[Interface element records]

::::

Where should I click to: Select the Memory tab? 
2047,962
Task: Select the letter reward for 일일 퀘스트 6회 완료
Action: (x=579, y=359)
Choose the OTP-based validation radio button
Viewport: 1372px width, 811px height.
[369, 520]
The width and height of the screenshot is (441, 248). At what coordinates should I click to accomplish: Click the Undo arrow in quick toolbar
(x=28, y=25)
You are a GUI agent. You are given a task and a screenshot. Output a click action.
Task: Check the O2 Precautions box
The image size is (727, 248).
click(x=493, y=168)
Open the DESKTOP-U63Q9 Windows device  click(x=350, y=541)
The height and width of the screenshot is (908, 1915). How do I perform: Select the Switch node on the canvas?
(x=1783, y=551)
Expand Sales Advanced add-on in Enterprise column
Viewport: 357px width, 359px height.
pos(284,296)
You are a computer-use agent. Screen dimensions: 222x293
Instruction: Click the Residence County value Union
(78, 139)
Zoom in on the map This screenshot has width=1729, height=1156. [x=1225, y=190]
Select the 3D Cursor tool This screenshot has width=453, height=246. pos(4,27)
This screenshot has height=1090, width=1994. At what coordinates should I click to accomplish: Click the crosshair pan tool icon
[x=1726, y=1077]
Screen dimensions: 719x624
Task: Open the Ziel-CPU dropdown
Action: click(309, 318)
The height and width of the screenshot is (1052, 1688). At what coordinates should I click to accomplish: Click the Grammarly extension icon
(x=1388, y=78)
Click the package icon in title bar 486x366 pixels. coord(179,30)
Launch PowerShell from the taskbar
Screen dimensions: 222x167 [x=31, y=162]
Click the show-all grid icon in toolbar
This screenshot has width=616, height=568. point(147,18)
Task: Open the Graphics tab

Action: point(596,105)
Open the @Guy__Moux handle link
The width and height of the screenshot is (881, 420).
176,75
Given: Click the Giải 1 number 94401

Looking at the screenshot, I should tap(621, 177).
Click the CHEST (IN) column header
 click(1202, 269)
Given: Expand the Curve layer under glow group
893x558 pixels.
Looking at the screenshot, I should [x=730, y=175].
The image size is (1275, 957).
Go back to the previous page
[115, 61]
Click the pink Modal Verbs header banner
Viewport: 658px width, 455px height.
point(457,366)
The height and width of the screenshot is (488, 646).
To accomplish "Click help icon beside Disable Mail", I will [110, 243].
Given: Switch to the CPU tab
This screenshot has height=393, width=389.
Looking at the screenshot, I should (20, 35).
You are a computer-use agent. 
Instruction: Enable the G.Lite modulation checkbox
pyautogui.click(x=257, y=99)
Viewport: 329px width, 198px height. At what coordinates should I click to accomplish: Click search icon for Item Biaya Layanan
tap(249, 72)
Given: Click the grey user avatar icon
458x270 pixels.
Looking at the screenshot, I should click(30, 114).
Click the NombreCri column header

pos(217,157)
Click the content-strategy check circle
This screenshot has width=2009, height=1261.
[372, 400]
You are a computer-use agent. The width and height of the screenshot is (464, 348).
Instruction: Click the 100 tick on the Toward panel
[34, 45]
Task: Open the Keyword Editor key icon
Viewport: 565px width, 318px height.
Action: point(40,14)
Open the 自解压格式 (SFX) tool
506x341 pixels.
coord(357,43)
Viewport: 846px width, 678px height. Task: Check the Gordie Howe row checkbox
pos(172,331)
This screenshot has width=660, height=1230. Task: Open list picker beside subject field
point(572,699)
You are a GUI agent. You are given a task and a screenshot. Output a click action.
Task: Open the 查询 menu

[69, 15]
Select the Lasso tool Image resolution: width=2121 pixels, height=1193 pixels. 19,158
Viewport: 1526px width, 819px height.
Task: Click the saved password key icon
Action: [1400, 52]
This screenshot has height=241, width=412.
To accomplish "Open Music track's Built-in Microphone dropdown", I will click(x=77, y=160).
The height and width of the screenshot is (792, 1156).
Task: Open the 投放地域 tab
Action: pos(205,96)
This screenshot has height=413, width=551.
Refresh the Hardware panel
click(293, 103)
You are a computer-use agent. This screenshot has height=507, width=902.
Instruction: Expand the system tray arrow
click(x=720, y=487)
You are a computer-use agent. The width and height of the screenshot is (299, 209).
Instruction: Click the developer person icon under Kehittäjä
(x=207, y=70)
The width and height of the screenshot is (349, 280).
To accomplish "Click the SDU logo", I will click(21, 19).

::::

Rewrite the listing above, changing each occurrence of "Instruction" to "Goal" and keeping every other part unchanged.

Where should I click to: Select the Memory tab? 
2047,962
Task: Select the letter reward for 일일 퀘스트 6회 완료
Action: (x=579, y=359)
Choose the OTP-based validation radio button
Viewport: 1372px width, 811px height.
[369, 520]
The width and height of the screenshot is (441, 248). At what coordinates should I click to accomplish: Click the Undo arrow in quick toolbar
(x=28, y=25)
You are a GUI agent. You are given a task and a screenshot. Output a click action.
Task: Check the O2 Precautions box
The image size is (727, 248).
click(x=493, y=168)
Open the DESKTOP-U63Q9 Windows device  click(x=350, y=541)
The height and width of the screenshot is (908, 1915). How do I perform: Select the Switch node on the canvas?
(x=1783, y=551)
Expand Sales Advanced add-on in Enterprise column
Viewport: 357px width, 359px height.
pos(284,296)
You are a computer-use agent. Screen dimensions: 222x293
Goal: Click the Residence County value Union
(78, 139)
Zoom in on the map This screenshot has width=1729, height=1156. [x=1225, y=190]
Select the 3D Cursor tool This screenshot has width=453, height=246. pos(4,27)
This screenshot has height=1090, width=1994. At what coordinates should I click to accomplish: Click the crosshair pan tool icon
[x=1726, y=1077]
Screen dimensions: 719x624
Task: Open the Ziel-CPU dropdown
Action: click(309, 318)
The height and width of the screenshot is (1052, 1688). At what coordinates should I click to accomplish: Click the Grammarly extension icon
(x=1388, y=78)
Click the package icon in title bar 486x366 pixels. coord(179,30)
Launch PowerShell from the taskbar
Screen dimensions: 222x167 [x=31, y=162]
Click the show-all grid icon in toolbar
This screenshot has width=616, height=568. point(147,18)
Task: Open the Graphics tab

Action: point(596,105)
Open the @Guy__Moux handle link
The width and height of the screenshot is (881, 420).
176,75
Given: Click the Giải 1 number 94401

Looking at the screenshot, I should tap(621, 177).
Click the CHEST (IN) column header
 click(1202, 269)
Given: Expand the Curve layer under glow group
893x558 pixels.
Looking at the screenshot, I should [x=730, y=175].
The image size is (1275, 957).
Go back to the previous page
[115, 61]
Click the pink Modal Verbs header banner
Viewport: 658px width, 455px height.
point(457,366)
The height and width of the screenshot is (488, 646).
To accomplish "Click help icon beside Disable Mail", I will [110, 243].
Given: Switch to the CPU tab
This screenshot has height=393, width=389.
Looking at the screenshot, I should (20, 35).
You are a computer-use agent. 
Goal: Enable the G.Lite modulation checkbox
pyautogui.click(x=257, y=99)
Viewport: 329px width, 198px height. At what coordinates should I click to accomplish: Click search icon for Item Biaya Layanan
tap(249, 72)
Given: Click the grey user avatar icon
458x270 pixels.
Looking at the screenshot, I should click(30, 114).
Click the NombreCri column header

pos(217,157)
Click the content-strategy check circle
This screenshot has width=2009, height=1261.
[372, 400]
You are a computer-use agent. The width and height of the screenshot is (464, 348).
Goal: Click the 100 tick on the Toward panel
[34, 45]
Task: Open the Keyword Editor key icon
Viewport: 565px width, 318px height.
Action: point(40,14)
Open the 自解压格式 (SFX) tool
506x341 pixels.
coord(357,43)
Viewport: 846px width, 678px height. Task: Check the Gordie Howe row checkbox
pos(172,331)
This screenshot has width=660, height=1230. Task: Open list picker beside subject field
point(572,699)
You are a GUI agent. You are given a task and a screenshot. Output a click action.
Task: Open the 查询 menu

[69, 15]
Select the Lasso tool Image resolution: width=2121 pixels, height=1193 pixels. 19,158
Viewport: 1526px width, 819px height.
Task: Click the saved password key icon
Action: [1400, 52]
This screenshot has height=241, width=412.
To accomplish "Open Music track's Built-in Microphone dropdown", I will click(x=77, y=160).
The height and width of the screenshot is (792, 1156).
Task: Open the 投放地域 tab
Action: pos(205,96)
This screenshot has height=413, width=551.
Refresh the Hardware panel
click(293, 103)
You are a computer-use agent. This screenshot has height=507, width=902.
Goal: Expand the system tray arrow
click(x=720, y=487)
You are a computer-use agent. The width and height of the screenshot is (299, 209).
Goal: Click the developer person icon under Kehittäjä
(x=207, y=70)
The width and height of the screenshot is (349, 280).
To accomplish "Click the SDU logo", I will click(21, 19).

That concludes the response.